About Ninia's Garden
There is a particular quality of evening light in Old Tbilisi — warm, diffuse, almost amber — that falls differently in a courtyard than it does anywhere else in the city. At Ninia's Garden on Uznadze Street in Chughureti, that light arrives through a canopy of grape vines, filters past a cherub fountain, and settles on tables where Chef Meriko Gubeladze is doing something quietly significant to Georgian cuisine.
Gubeladze's cooking is rooted in the Georgian tradition but reaches eastward without apology. The influence of Middle Eastern flavour profiles — the careful use of pomegranate molasses, the appearance of slow-cooked pulses with spice blends that carry faint echoes of Levantine cooking — sits alongside entirely Georgian preparations with such confidence that the menu feels like a single coherent vision rather than a fusion experiment. The result is a restaurant that feels deeply Georgian and genuinely unlike any other in the city.
The setting is Ninia's Garden's second act of confidence. The interior is housed in a heritage brick building with exposed stone walls and an open kitchen; the covered atrium-courtyard beyond is draped in climbing vines and lit by warm hanging lanterns; and the backyard, with its cherub fountain and hand-painted wall mural, functions as a final dining room that feels almost private. Each space has a different temperature of intimacy. This is architecture that serves dinner.

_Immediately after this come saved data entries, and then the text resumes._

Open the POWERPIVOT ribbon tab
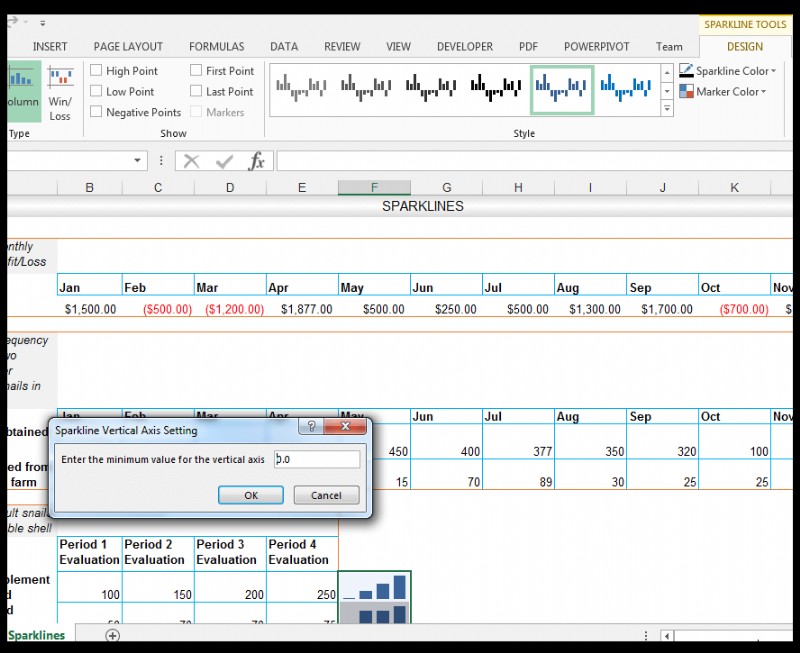Viewport: 800px width, 653px height. (596, 46)
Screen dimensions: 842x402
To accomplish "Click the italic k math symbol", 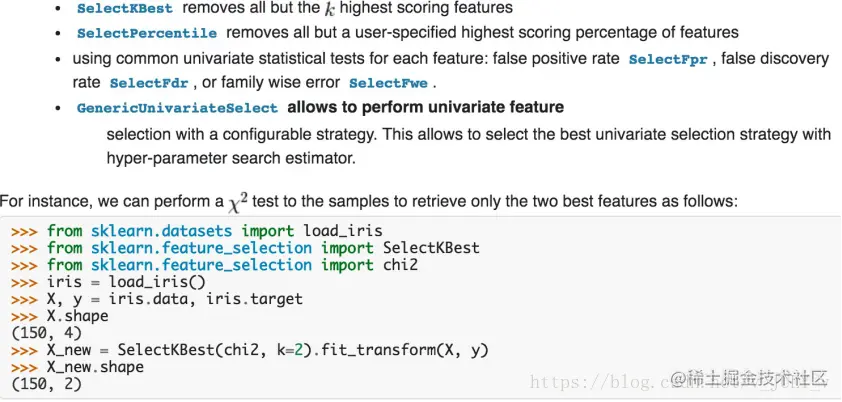I will (330, 9).
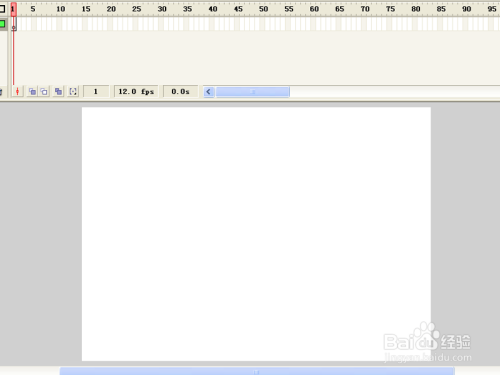Toggle Edit Multiple Frames button
The height and width of the screenshot is (375, 500).
coord(58,91)
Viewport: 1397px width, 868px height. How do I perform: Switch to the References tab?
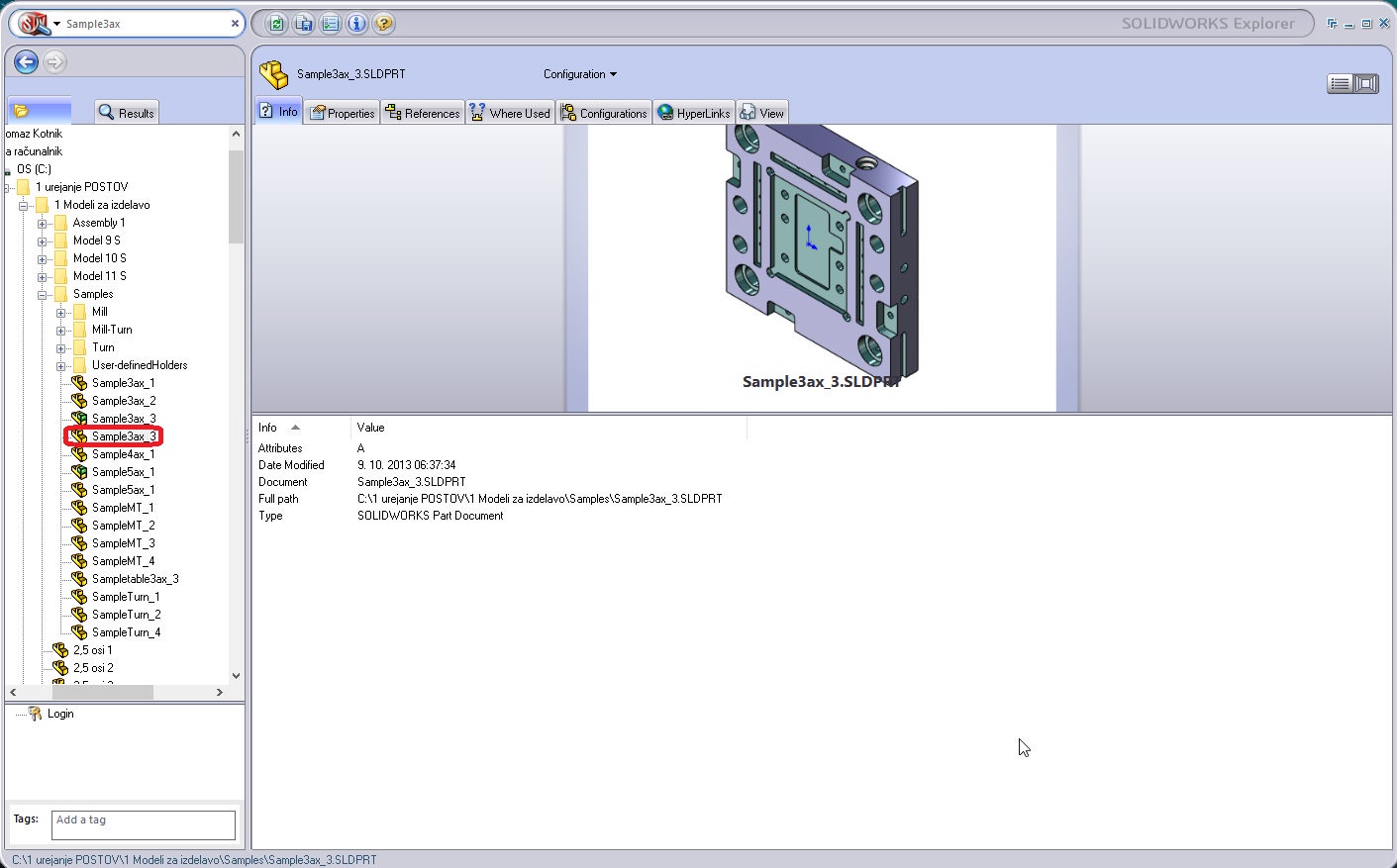click(423, 113)
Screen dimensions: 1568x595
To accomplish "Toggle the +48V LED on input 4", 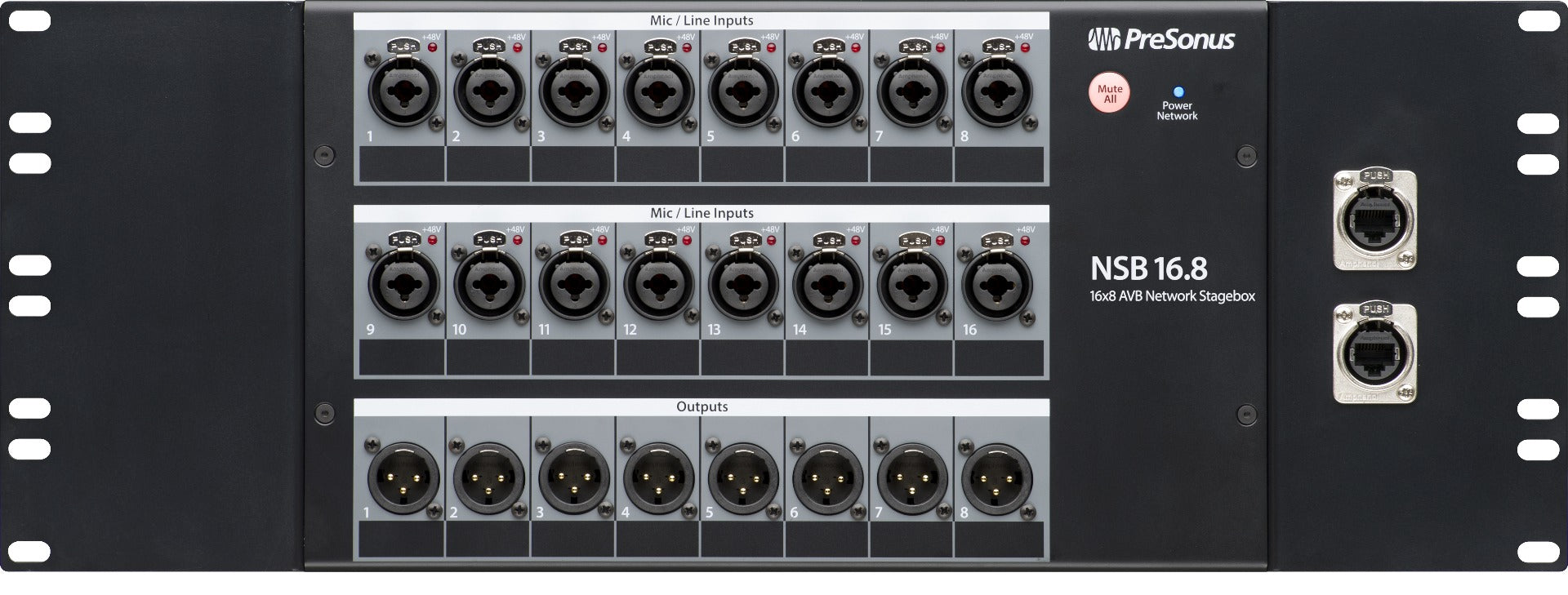I will tap(688, 48).
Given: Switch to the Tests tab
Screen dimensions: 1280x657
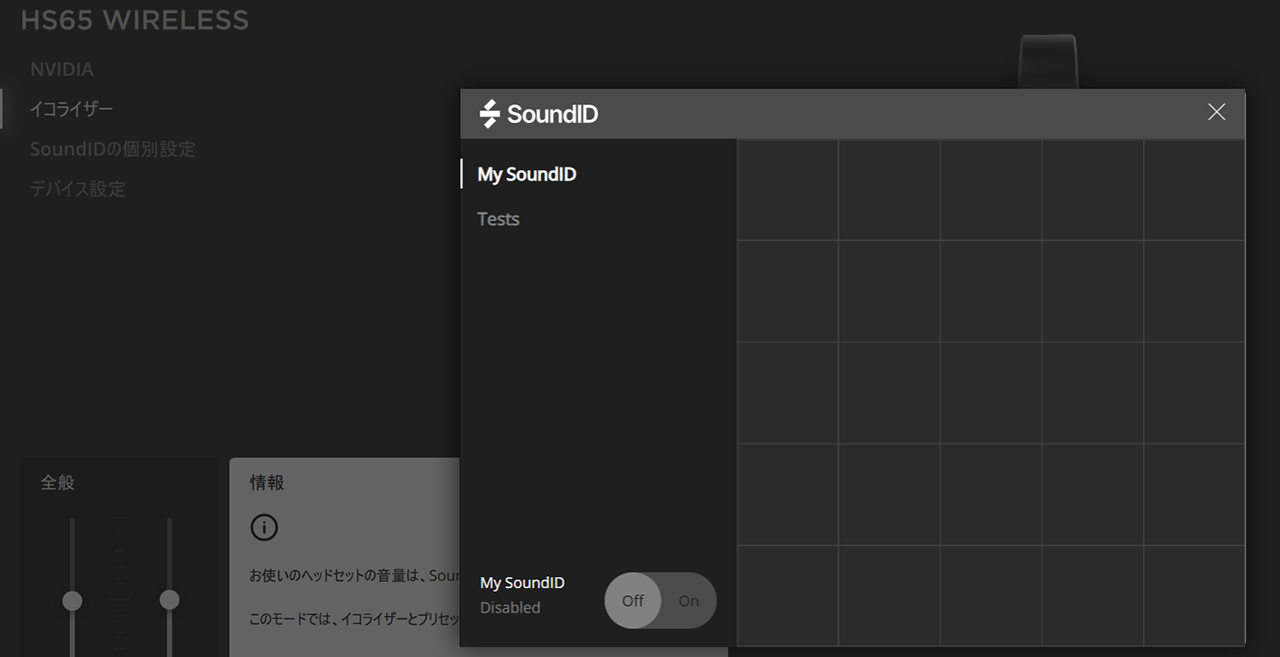Looking at the screenshot, I should click(x=498, y=219).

Signature dishes include the pâté with beetroot confit, served with house-baked bread that arrives still warm; the rabbit with walnut sauce and fried polenta — a dish that reframes the Georgian walnut tradition through an entirely new lens; and the veal shank with cheesy mash, slow and generous and deeply satisfying. The tomato salads in high summer, dressed with nothing but good salt and herbs from the garden, are the kind of dish that inspires loyalty. The wine list focuses on Georgian naturals, with amber qvevri wines from small producers that pair with the menu's complexity.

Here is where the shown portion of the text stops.